We're talking about iPhones here. I would be shocked if anyone's iPhone was their sole computing device.
Again with the anecdotes but a good friend of mine does exactly this. He's not a tech enthusiast and hasn't owned a computer since I've known him. His wife has an old laptop but he doesn't use it and isn't familiar with it.

At some point in the past couple of years he wanted a smartphone after seeing all of us using ours for instant messaging, Instagram, etc. and he chose an iPhone specifically because they have a reputation of being user friendly for even the inexperienced user.

His phone recently ran out of space due to the large number of photos he had taken so I advised him to hook it up to his wife's computer and use iTunes to back everything up. He looked at me like I had three eyes. Up until then he had never done this. Everything came over the air and he treated it as a standalone "appliance".

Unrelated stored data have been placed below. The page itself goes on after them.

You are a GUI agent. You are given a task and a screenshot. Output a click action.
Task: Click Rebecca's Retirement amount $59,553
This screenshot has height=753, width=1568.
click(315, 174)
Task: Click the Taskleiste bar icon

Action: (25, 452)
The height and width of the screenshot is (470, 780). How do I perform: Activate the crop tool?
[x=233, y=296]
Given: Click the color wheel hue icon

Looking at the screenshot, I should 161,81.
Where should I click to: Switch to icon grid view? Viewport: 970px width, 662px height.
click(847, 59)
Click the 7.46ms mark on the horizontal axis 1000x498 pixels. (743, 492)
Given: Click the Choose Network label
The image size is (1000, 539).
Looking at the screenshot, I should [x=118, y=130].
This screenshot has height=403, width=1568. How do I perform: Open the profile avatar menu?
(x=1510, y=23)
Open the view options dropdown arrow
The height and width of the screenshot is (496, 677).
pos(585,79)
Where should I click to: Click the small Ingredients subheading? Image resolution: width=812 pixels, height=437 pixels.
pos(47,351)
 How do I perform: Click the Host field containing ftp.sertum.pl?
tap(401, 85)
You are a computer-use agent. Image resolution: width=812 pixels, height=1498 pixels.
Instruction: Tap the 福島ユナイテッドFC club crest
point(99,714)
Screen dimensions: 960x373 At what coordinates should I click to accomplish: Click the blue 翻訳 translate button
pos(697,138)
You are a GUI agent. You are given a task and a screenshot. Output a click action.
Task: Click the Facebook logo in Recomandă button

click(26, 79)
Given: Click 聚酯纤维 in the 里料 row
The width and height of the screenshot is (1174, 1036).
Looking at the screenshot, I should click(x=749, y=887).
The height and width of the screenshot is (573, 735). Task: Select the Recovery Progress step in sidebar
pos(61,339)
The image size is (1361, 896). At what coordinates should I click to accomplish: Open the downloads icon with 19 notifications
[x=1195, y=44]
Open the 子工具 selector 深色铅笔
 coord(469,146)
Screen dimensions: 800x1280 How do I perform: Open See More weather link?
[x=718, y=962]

I did my best to walk him through it and stress that he might want to get a Dropbox or Google Drive account for some level of redundant backup since his wife's laptop isn't what I'd call reliable. As far as I know he sort of glossed over when I got to that second part but at least he managed to get his phone working again. It had actually gotten to the point where things stopped working due to lack of available storage.

True, but Apple has advertised "PC-Free" as a selling point of iOS devices since they rebranded iCloud in 2011. Theoretically the device should function perfectly fine as your sole computing device. I suppose their solution to this problem though would to have a larger storage option.